The new Billy Bishop Toronto City Airport pedestrian tunnel under Lake Ontario will open to the public on July 30, providing travelers with fast, reliable and convenient access to the airport.
Long awaited, the tunnel will largely replace a passenger ferry which now shuttles back and forth across Lake Ontario’s approximately 250-yard Western Channel between a dock at Lake Shore Boulevard on the southern shore of Toronto and a dock serving Billy Bishop Toronto City Airport, which is located on the western side of Toronto Island.
Because of its extremely tight space constraints and a general ban on private motor traffic on Toronto Island, the airport does not allow any private vehicles on its land.

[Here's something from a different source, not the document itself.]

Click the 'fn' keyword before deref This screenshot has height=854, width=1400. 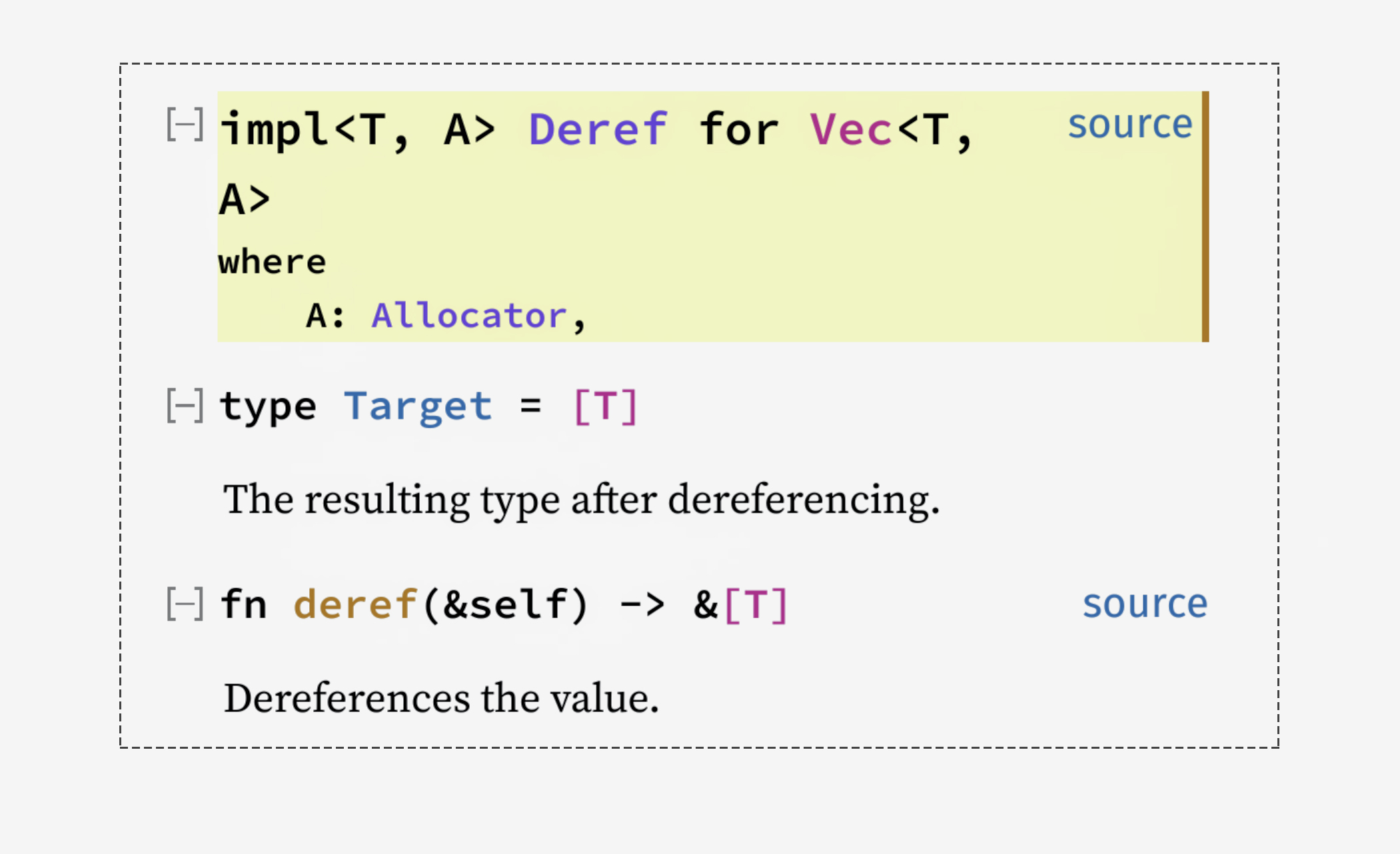coord(243,604)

Toronto Island lies in Lake Ontario, its closest point to the mainland being only about 300 yards south of Lake Shore Boulevard. The island’s closest point to the mainland is at the ferry dock outside the airport terminal.

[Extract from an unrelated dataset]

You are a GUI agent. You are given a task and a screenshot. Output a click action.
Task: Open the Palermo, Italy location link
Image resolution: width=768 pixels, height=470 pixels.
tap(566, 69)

Even though the passenger ferry runs in each direction once every 15 minutes, the tunnel’s opening will mean travelers flying from the airport will no longer need to wait for the ferry in order to get to the airport.
Instead, at the north end of the tunnel, they will descend 100 feet via escalators or elevators and travel along the tunnel’s 853-foot main passageway, using one of four moving sidewalks.
At the south end of the tunnel, travelers will ascend to the island atrium and airport’s check-in area using one of the longest escalator systems in Canada.
Arriving passengers will simply leave the airport by descending into the tunnel on the escalator and ascend using the escalator or the elevators at the tunnel’s northern end, bringing them up to ground level in a passenger drop-off and pick-up area just off Lake Shore Boulevard.
From there, passengers can take the airport-operated Shuttle Bus to downtown Toronto, be met by family or friends picking them up by car, take a taxi, or even walk the short distance into downtown Toronto to get to their destinations.
The tunnel will be 100 per cent powered by green energy supplied by Bullfrog Power Inc., according to PortsToronto, the owner and operator of Billy Bishop Toronto City Airport.
A ribbon-cutting ceremony will take place at 11:00 a.m. on the morning of July 30 to celebrate the opening of the tunnel. Members of the public will be able to obtain access to the tunnel shortly thereafter.
In March 2012, PortsToronto began excavation on the tunnel, which has been built under Lake Ontario’s Western Channel.
The C$82.5 million (US$63.46 million) tunnel was built using a public-private partnership agreement among PortsToronto, Forum Equity Partners and lead contractor PCL, at no cost to taxpayers.
A study conducted earlier in 2015 by Dillon Consulting on behalf of PortsToronto found that 37 per cent of travelers walk, bike or take public transit to reach Billy Bishop Airport.
The study indicated that private vehicle drop-offs and pick-ups related to the airport had dropped by more than 40 per cent since the last study was completed in 2012.
In addition to the increase in the number of people walking, biking and taking transit to the airport, a number which grew from 27 per cent in 2012 to 37 per cent in 2015, the survey also confirmed a 10 per cent reduction in the number of passengers departing to the airport by taxi.
The survey also registered a 47 per cent increase in those departing on Lake Shore Boulevard by the airport’s shuttle bus (17 per cent of travelers in 2012 vs. 25 per cent in 2015).
Of note is that the 40 per cent decrease in private vehicle drop-offs and pick-ups related to the airport occurred despite the fact that overall passenger traffic at Billy Bishop Airport increased from 2.3 million to 2.4 million passengers annually between 2012 and 2014.
The study also indicated that, on average, 10-12 per cent of all traffic in the surrounding area can be attributed to Billy Bishop Airport.
On Lake Shore Boulevard, 2 to 4 per cent of traffic can be attributed to the airport; on Bathurst Street north of Queen’s Quay, 30-35 per cent of the traffic is airport-related.
In the area to the west, including Stadium Road, only 2 per cent of the traffic can be attributed to the airport; and on other routes such as Dan Leckie Way and Queen’s Quay to the east, airport traffic comprises approximately 15 per cent of total traffic.
PortsToronto (formerly the Toronto Port Authority) owns and operates Billy Bishop Toronto City Airport; the Outer Harbour Marina, one of Canada’s largest freshwater marinas; and Terminals 51 and 52, which provide transportation, distribution, storage and container services to businesses at the Port of Toronto.